Top 10 Ways to Beat Blue Balls

Blue balls.

Also known as epididymal hypertension, if you’re feeling scientific.

A man's balls

It’s that achy feeling your boys get when they thought something delightful was going to happen and then, as Salt ‘n Pepa so succinctly put it, pow—bang—zoom. Nothing. 

Blue balls are an unfortunate fact of life for people with testicles, but there are ways to get relief—or at least to get through the discomfort more quickly.

(We’ll go ahead and state for the record that no matter how blue his balls were, no self-respecting Beast would ever pressure someone to get busy if the other person didn’t want to, or changed their mind, or didn’t seem 100% all in. Consent is hot.)

Here are the top 10 ways you can fight the battle of the bulge (in your pants):

10. Do math. Count to 203 by 7s, or perform whatever other mildly absorbing mental task you like to take your mind off your manhood.
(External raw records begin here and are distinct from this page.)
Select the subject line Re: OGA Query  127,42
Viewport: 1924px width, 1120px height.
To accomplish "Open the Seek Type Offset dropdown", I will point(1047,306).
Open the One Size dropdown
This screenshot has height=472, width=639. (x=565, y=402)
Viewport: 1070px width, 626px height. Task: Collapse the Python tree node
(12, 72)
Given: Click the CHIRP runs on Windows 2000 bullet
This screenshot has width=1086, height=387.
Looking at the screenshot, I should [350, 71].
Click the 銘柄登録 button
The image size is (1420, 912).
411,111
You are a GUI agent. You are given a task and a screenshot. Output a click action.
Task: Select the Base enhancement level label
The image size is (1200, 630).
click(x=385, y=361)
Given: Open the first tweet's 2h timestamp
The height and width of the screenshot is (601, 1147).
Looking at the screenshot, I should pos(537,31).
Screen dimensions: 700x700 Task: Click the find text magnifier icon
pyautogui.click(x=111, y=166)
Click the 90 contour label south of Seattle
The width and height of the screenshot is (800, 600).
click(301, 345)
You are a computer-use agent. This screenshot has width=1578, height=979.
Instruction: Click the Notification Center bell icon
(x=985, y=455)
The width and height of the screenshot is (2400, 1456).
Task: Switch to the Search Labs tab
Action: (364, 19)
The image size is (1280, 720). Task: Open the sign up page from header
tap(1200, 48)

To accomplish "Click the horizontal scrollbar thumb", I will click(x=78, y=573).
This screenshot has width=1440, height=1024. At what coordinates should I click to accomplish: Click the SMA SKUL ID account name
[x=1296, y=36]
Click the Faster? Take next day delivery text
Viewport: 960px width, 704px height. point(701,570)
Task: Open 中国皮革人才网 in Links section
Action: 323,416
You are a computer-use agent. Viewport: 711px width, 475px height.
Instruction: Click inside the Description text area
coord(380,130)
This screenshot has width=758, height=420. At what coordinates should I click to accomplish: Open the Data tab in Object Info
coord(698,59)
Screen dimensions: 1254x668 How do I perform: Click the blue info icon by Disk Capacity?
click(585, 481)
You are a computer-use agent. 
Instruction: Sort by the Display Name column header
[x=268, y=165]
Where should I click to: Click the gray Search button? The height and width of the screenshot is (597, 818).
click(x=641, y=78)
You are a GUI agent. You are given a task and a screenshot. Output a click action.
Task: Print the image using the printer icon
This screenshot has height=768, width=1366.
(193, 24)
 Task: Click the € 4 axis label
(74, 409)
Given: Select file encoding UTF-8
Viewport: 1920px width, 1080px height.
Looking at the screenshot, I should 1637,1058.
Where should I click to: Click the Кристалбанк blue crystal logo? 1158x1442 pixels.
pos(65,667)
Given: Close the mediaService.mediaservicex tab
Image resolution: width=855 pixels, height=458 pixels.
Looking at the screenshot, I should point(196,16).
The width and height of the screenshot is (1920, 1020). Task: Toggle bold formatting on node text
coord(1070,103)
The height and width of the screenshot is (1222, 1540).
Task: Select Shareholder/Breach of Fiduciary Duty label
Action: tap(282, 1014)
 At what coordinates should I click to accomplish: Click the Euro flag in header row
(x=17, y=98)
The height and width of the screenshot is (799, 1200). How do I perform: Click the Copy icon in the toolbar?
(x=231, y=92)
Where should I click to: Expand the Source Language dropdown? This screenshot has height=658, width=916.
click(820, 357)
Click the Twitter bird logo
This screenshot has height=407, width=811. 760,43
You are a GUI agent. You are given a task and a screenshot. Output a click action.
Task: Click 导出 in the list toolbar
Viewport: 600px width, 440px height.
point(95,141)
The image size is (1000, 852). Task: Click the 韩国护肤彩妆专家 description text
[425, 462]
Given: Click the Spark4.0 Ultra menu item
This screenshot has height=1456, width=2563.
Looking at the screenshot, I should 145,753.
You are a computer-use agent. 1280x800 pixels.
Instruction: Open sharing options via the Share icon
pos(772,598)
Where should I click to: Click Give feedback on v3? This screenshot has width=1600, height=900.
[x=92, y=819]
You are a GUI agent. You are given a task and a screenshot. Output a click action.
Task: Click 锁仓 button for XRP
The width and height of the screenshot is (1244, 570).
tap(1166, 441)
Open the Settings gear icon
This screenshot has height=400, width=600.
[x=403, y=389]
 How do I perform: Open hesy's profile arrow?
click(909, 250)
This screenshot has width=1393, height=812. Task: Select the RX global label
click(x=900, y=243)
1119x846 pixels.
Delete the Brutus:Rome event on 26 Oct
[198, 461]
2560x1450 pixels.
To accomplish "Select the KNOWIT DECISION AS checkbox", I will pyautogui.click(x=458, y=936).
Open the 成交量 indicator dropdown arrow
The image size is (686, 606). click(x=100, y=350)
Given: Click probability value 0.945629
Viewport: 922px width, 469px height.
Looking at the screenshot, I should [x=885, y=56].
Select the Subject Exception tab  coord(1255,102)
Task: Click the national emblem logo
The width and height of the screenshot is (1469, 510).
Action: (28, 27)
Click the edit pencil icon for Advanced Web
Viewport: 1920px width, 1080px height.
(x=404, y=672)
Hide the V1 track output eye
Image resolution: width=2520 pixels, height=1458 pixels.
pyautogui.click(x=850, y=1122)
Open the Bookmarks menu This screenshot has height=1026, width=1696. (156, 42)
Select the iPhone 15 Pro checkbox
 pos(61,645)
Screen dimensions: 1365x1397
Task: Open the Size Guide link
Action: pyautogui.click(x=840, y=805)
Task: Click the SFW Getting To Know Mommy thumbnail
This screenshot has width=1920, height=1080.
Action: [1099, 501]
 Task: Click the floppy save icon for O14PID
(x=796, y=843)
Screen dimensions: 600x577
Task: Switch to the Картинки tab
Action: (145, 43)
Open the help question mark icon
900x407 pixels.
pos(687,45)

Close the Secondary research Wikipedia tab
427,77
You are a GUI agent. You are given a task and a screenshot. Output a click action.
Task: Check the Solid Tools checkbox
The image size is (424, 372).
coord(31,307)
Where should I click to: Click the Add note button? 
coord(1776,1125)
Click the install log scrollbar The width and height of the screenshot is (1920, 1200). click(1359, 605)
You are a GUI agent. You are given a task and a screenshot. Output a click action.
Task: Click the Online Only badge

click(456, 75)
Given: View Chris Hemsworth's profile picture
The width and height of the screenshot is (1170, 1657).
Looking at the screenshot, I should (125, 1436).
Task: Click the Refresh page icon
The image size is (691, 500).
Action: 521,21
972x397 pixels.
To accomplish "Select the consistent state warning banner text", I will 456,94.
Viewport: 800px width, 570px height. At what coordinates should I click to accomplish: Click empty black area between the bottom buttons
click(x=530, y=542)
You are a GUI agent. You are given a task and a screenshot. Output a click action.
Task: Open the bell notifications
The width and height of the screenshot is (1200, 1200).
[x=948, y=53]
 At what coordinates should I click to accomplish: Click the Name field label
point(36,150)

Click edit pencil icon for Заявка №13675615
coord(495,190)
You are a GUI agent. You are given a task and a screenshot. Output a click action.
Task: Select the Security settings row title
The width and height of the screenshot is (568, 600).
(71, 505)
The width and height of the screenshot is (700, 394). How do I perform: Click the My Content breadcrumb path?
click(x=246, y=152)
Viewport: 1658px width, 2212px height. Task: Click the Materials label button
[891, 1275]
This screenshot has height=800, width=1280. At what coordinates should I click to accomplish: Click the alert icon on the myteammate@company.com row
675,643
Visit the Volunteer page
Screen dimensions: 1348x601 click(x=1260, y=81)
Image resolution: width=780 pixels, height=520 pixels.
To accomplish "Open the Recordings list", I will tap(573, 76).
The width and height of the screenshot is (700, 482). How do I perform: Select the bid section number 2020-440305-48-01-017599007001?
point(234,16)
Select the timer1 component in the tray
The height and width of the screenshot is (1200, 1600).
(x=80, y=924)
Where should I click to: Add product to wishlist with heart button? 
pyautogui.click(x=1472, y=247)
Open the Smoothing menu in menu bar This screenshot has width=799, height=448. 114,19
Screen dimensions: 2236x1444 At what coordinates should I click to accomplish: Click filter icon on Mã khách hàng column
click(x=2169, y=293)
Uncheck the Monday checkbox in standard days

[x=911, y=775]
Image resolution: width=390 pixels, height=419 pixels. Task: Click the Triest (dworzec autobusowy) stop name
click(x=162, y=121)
9. Think unsexy thoughts. Watch a Dr. Pimple Popper video or muse about the inevitable heat death of the universe. Someone we know used to repeat the mantra “Grandma on the toilet” when he was trying to deflate a boner, but that might only make things worse for some of you pervs.

8. Tweeze one of your nose hairs. You’ll forget about your other problems, we promise.

7. Work out. A series of crunches, jumping jacks, and pushups (if your anatomy will allow you to get that close to the ground) should move the blood out of your nether bits and into more productive areas.

6. Stand on your head. For the same reason exercise works, standing on your head could redirect your blood flow. Just make sure you’re someplace private when you try this. The last thing you need is your roommate checking in on you and getting poked in the eye.

5. Get into the groove. Put on your favorite music and let yourself get swept away from the bone zone.

4. Put them on ice. The cold from an ice pack will constrict your blood vessels, forcing the blood back into less troublesome parts of your body.

3. Lift something heavy (and we don’t mean your danglers). Lifting a heavy object can cause something called the Valsalva Maneuver, which decreases the blood pressure in your junk.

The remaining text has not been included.